* DATA RECORDS:
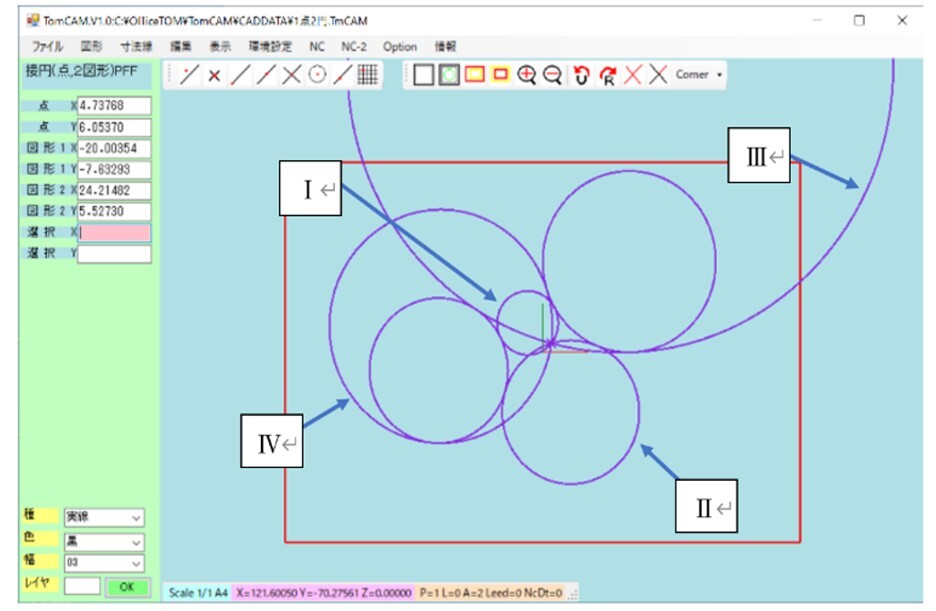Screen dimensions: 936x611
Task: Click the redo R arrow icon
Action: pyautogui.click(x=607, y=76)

==

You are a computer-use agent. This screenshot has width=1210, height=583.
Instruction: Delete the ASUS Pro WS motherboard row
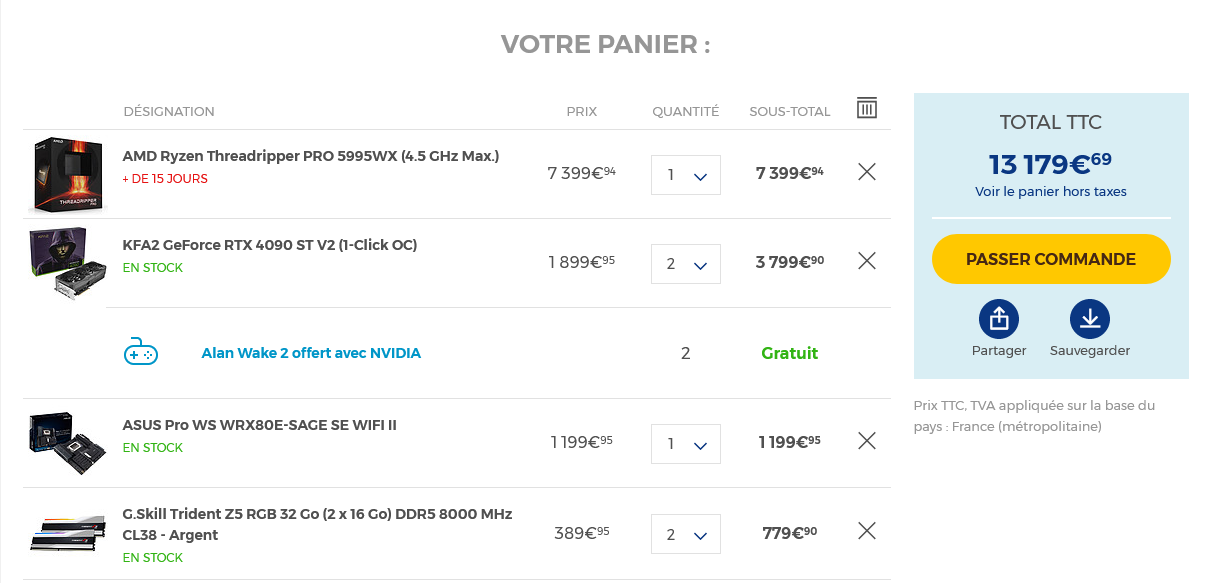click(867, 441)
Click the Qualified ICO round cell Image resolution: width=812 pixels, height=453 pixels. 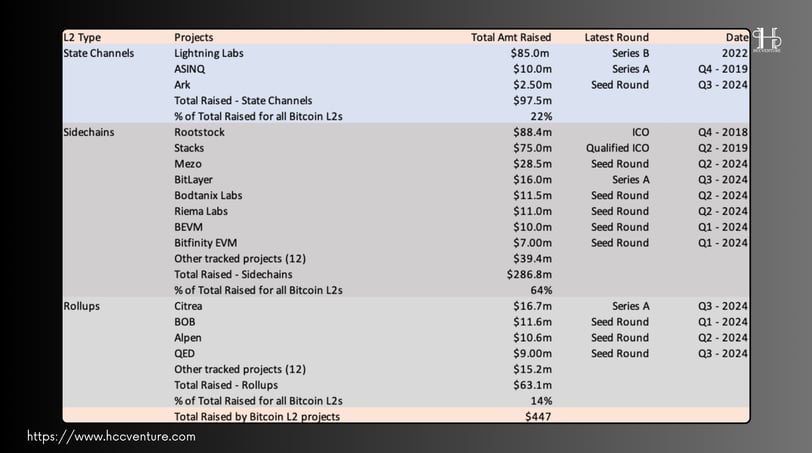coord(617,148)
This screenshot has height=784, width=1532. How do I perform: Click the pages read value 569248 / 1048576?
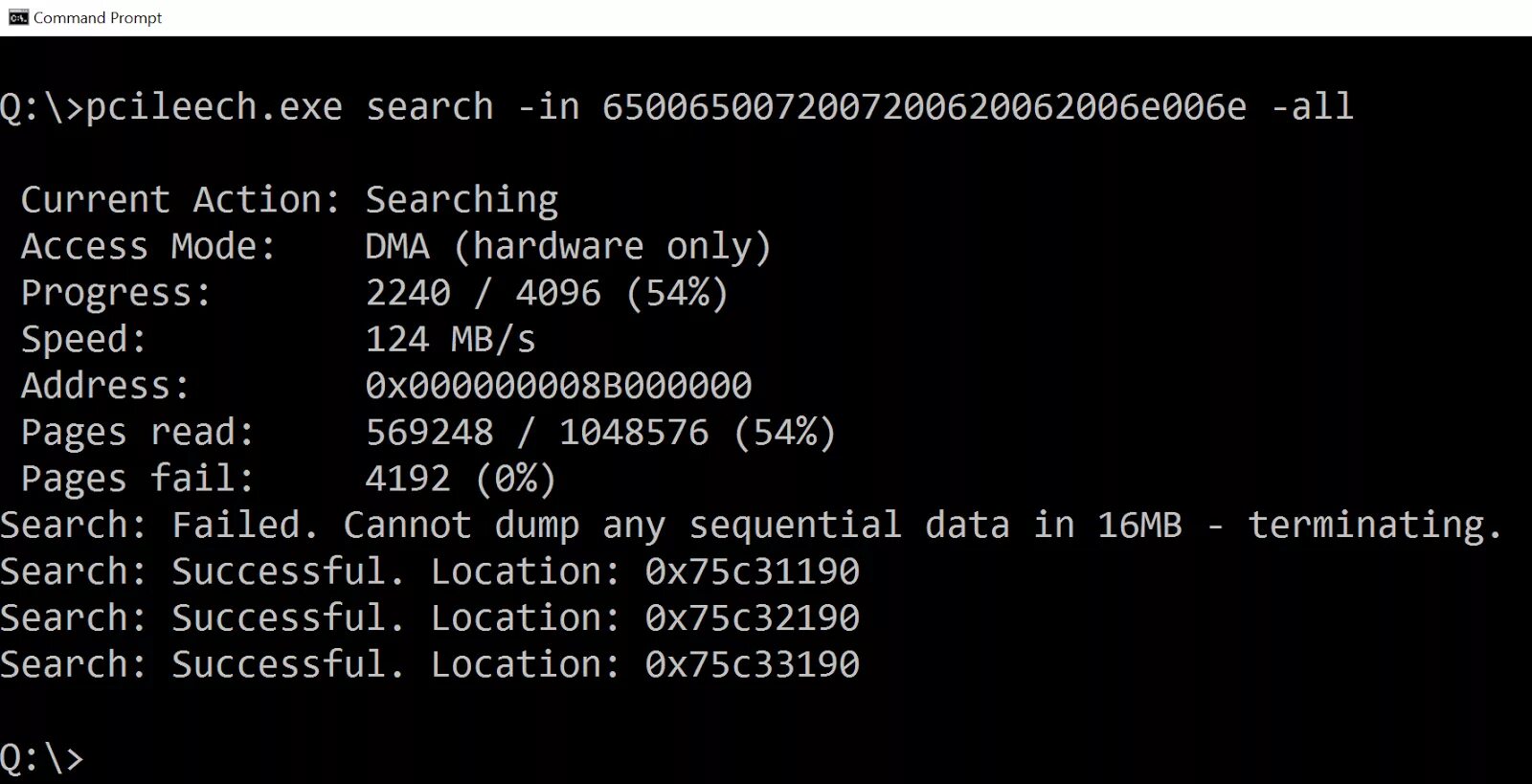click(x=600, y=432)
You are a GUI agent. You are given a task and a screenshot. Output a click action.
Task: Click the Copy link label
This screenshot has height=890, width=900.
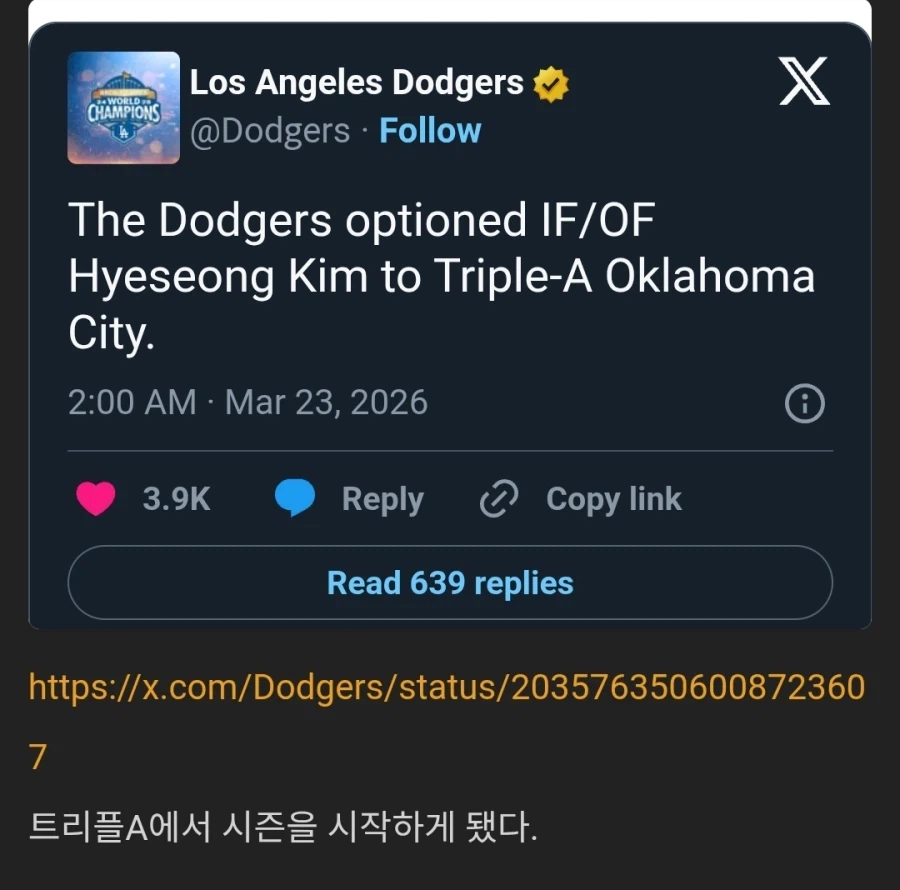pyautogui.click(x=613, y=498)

* * *

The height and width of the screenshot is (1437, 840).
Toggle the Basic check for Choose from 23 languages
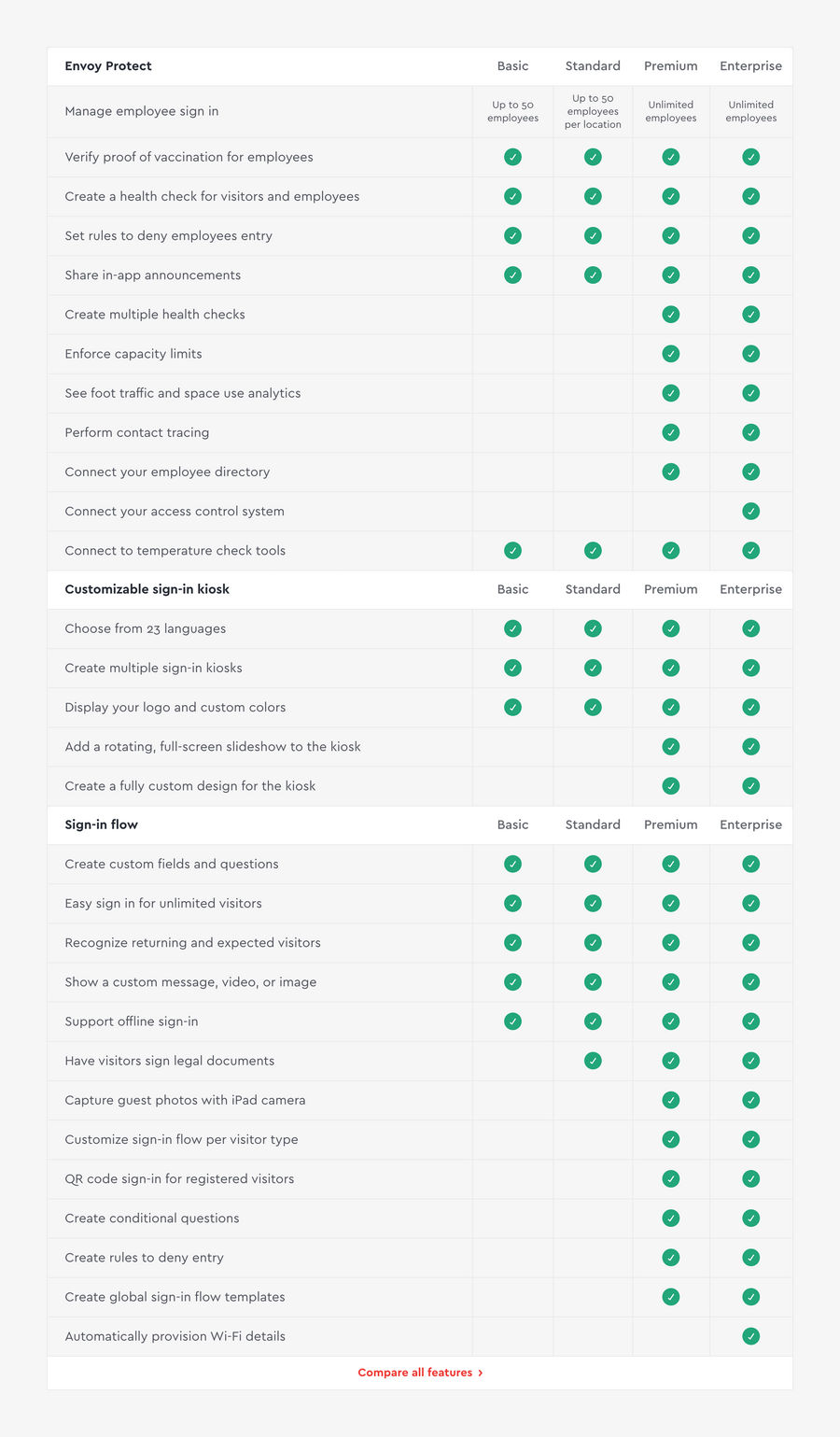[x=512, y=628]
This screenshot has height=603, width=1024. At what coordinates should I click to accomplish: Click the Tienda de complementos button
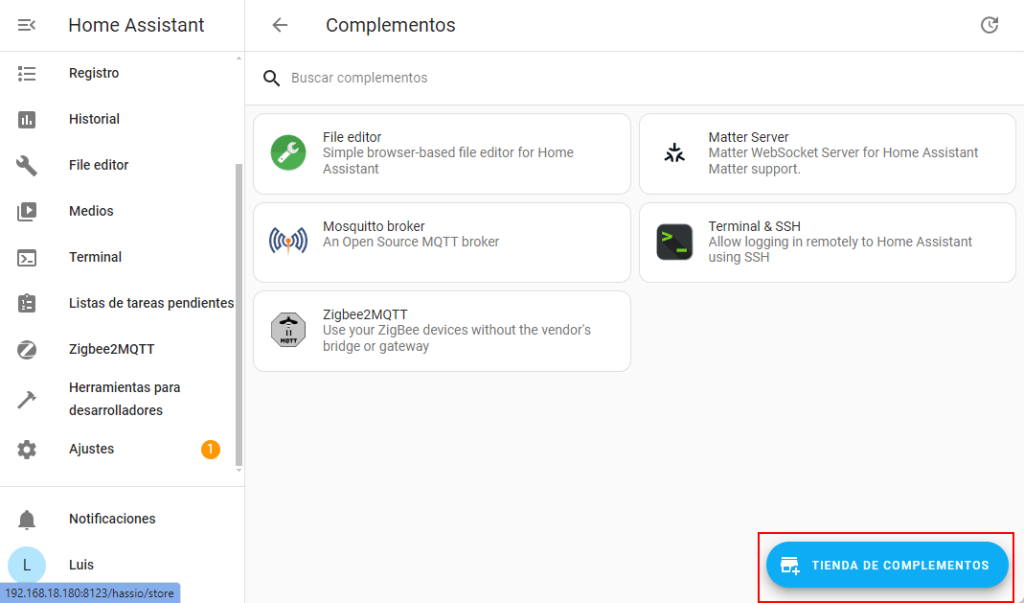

* EXERCISE INSTRUCTIONS: Each line in the listing above that includes "agent" is to be copied.

* SOLUTION:
You are a computer-use agent. This screenshot has width=1210, height=583.
You are a GUI agent. You are given a task and a screenshot. Output a click action.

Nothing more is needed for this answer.